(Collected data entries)
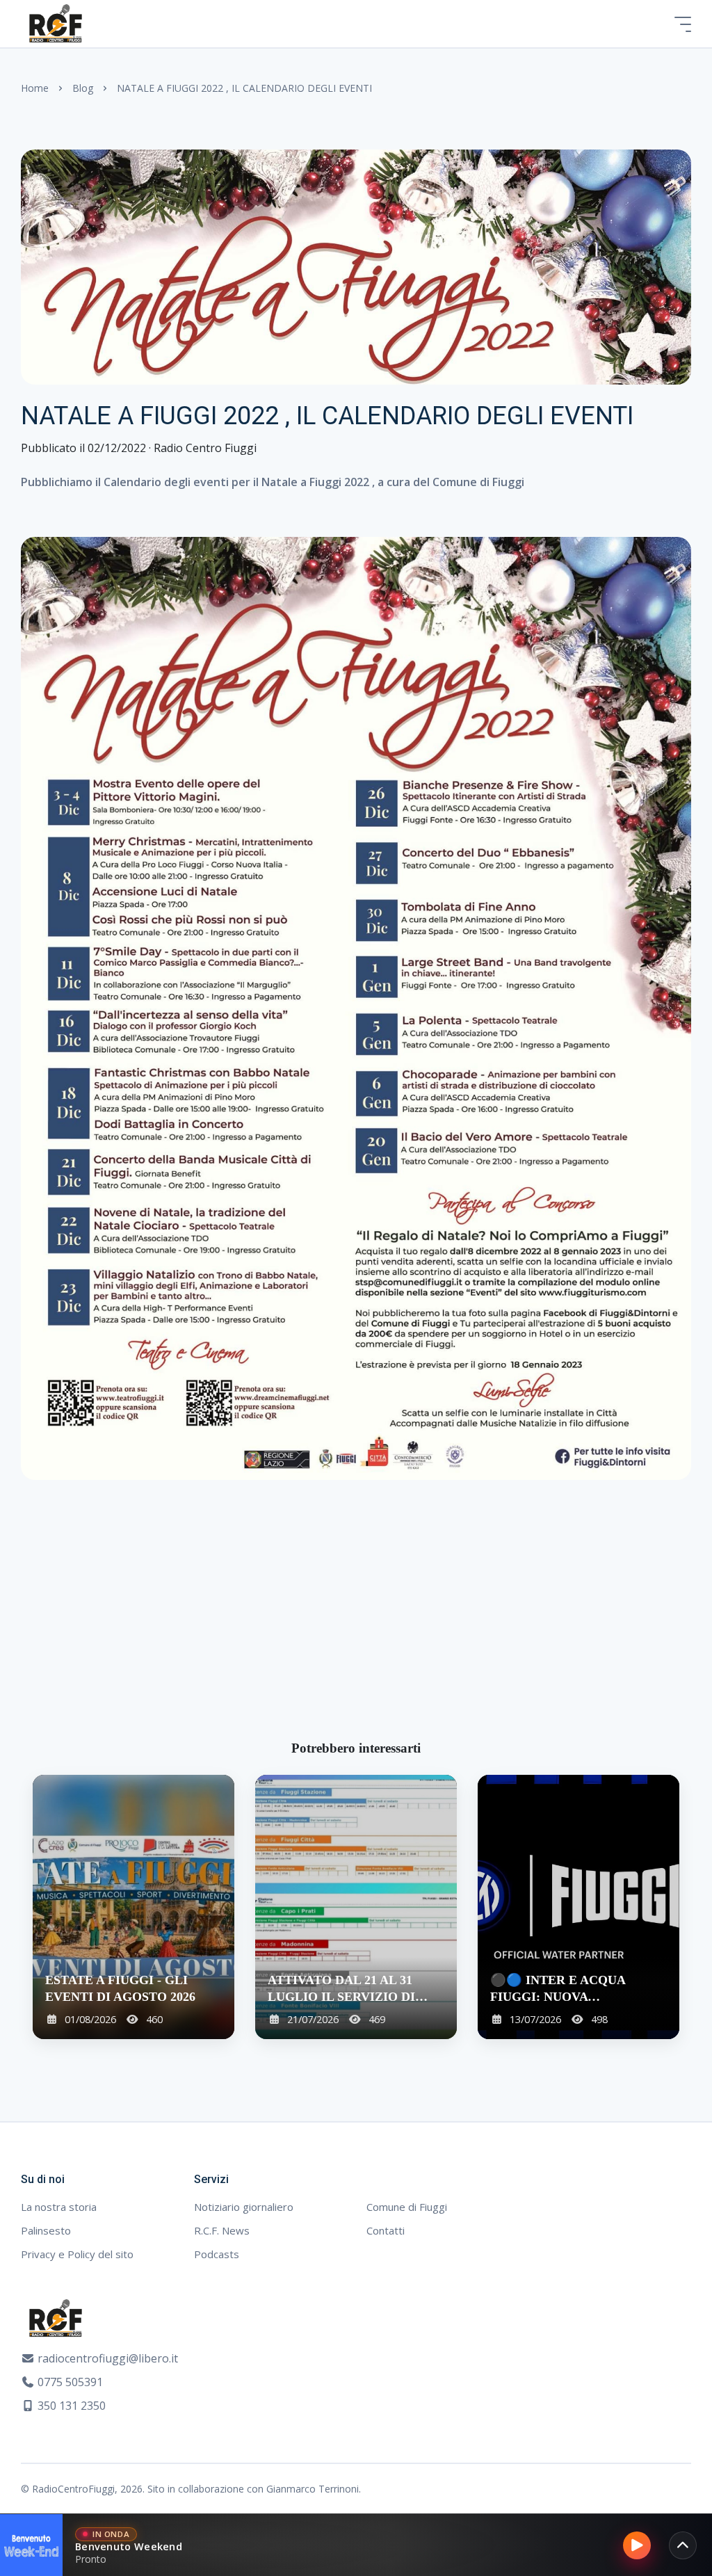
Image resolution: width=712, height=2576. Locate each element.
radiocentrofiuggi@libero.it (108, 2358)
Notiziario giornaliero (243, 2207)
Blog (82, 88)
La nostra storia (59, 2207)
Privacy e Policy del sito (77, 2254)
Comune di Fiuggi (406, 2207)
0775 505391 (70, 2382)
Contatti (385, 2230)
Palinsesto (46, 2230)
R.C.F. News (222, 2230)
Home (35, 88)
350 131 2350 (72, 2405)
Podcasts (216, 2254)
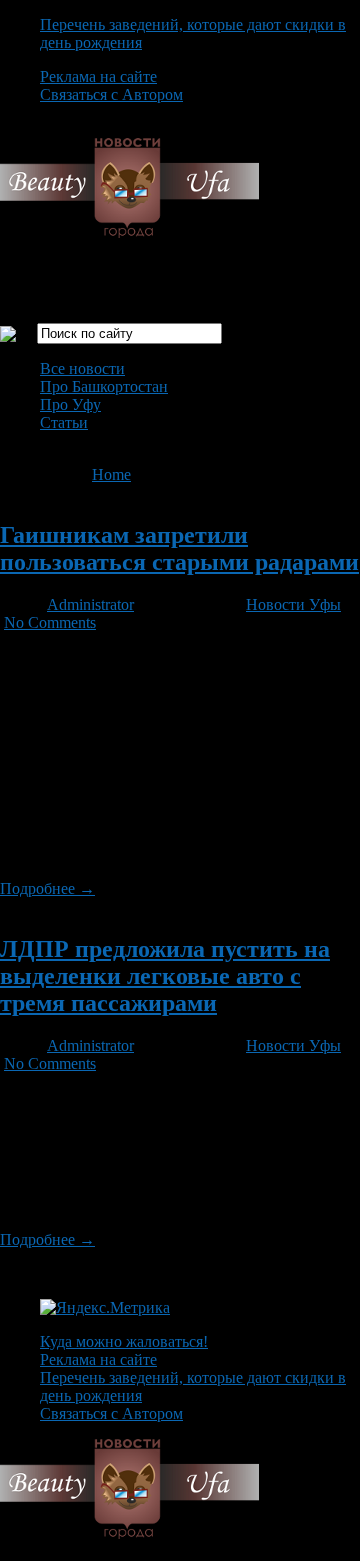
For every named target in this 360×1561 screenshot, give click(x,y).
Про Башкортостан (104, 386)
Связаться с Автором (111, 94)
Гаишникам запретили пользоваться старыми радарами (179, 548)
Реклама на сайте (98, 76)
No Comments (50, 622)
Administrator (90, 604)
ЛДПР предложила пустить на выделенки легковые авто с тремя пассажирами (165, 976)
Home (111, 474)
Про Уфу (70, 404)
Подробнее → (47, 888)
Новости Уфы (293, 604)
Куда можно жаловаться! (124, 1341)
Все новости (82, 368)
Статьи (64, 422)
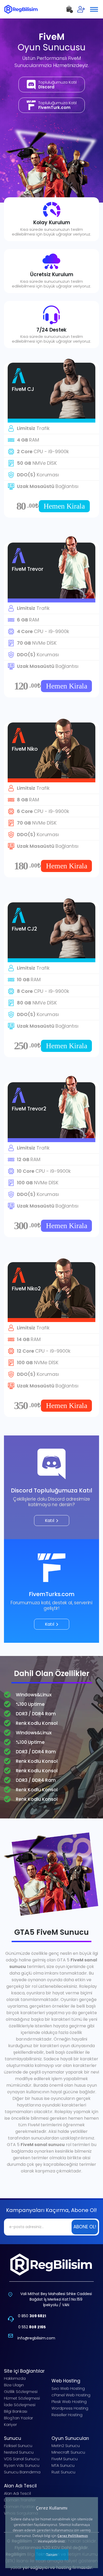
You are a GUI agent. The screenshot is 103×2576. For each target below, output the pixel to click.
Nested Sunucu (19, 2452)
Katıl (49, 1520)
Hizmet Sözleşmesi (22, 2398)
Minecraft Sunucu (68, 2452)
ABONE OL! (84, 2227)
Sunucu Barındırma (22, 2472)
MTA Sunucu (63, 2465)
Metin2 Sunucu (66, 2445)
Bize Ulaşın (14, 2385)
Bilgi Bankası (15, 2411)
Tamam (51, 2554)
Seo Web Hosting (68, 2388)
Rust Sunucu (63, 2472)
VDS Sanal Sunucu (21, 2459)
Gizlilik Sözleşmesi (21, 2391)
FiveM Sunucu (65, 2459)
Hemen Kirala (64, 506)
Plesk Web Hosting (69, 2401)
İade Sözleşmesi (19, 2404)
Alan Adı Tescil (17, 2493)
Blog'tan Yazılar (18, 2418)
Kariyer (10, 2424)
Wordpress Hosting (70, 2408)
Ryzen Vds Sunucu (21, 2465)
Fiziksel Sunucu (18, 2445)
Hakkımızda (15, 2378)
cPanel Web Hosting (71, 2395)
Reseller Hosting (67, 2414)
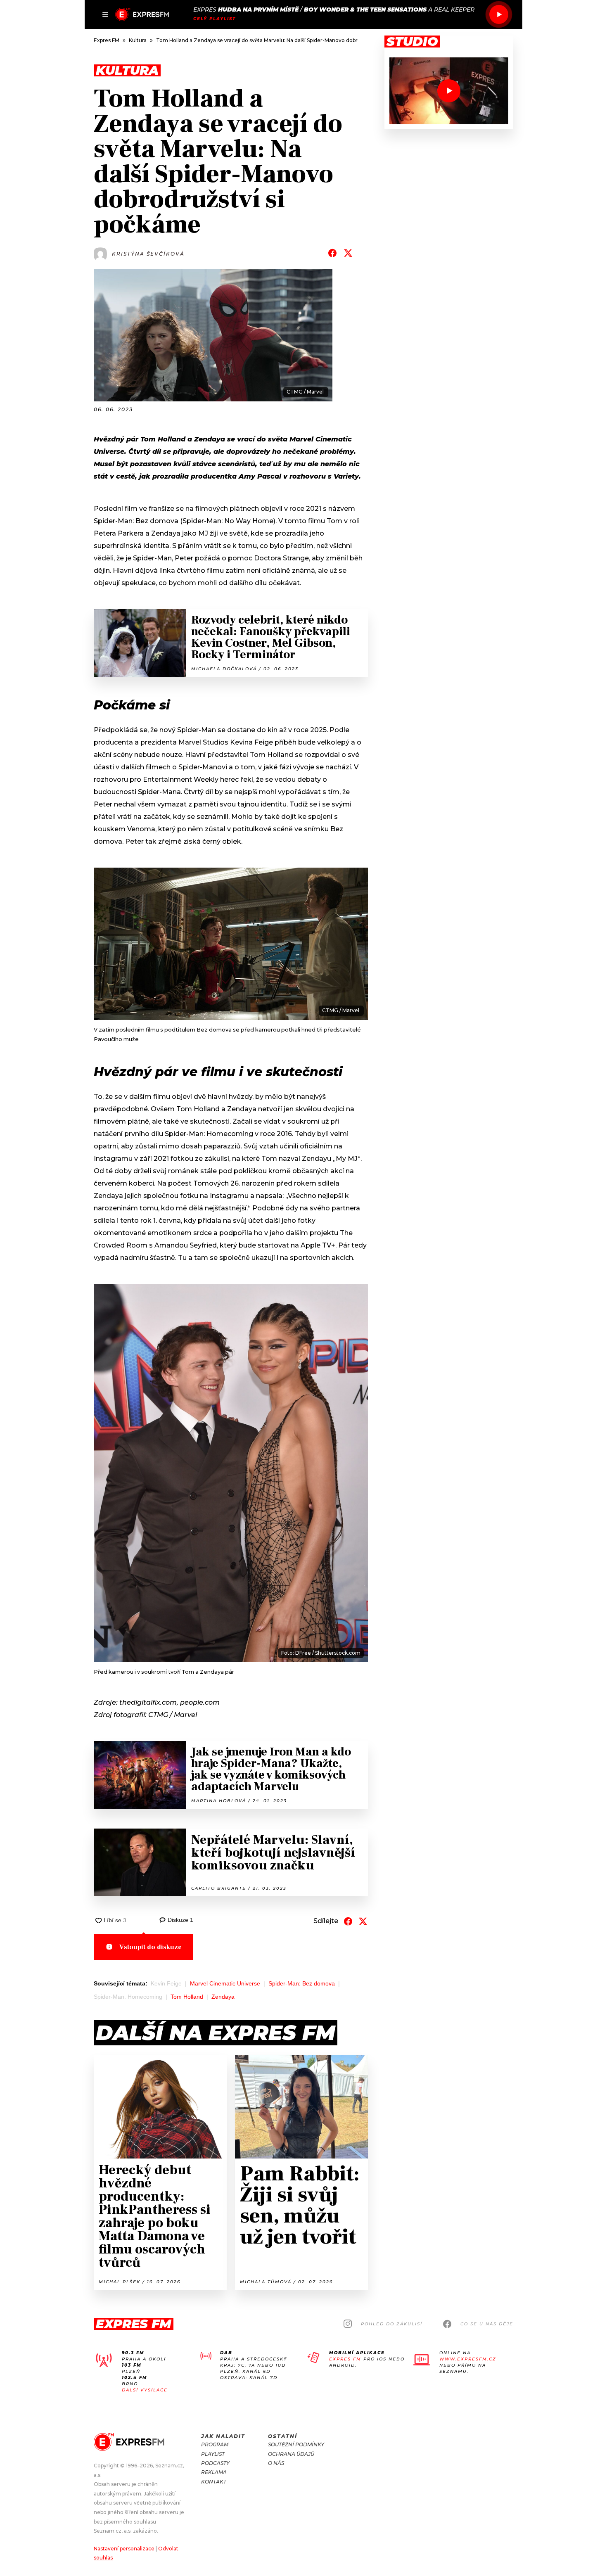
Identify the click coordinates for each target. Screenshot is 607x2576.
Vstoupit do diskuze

EXERCISE DESCRIPTION: Please give again the entries word for word, starting at the first line and ending with the line that contains "Гаишникам запретили пользоваться"; include both of those lines but none of the pictures.

ANSWER SECTION:
Image resolution: width=712, height=2576. Locate each element.
radiocentrofiuggi@libero.it (108, 2358)
Notiziario giornaliero (243, 2207)
Blog (82, 88)
La nostra storia (59, 2207)
Privacy e Policy del sito (77, 2254)
Comune di Fiuggi (406, 2207)
0775 505391 (70, 2382)
Contatti (385, 2230)
Palinsesto (46, 2230)
R.C.F. News (222, 2230)
Home (35, 88)
350 131 2350 (72, 2405)
Podcasts (216, 2254)
For every named target in this 360×1561 screenshot, give click(x,y).
Про Башкортостан (104, 386)
Связаться с Автором (111, 94)
Гаишникам запретили пользоваться старыми радарами (179, 548)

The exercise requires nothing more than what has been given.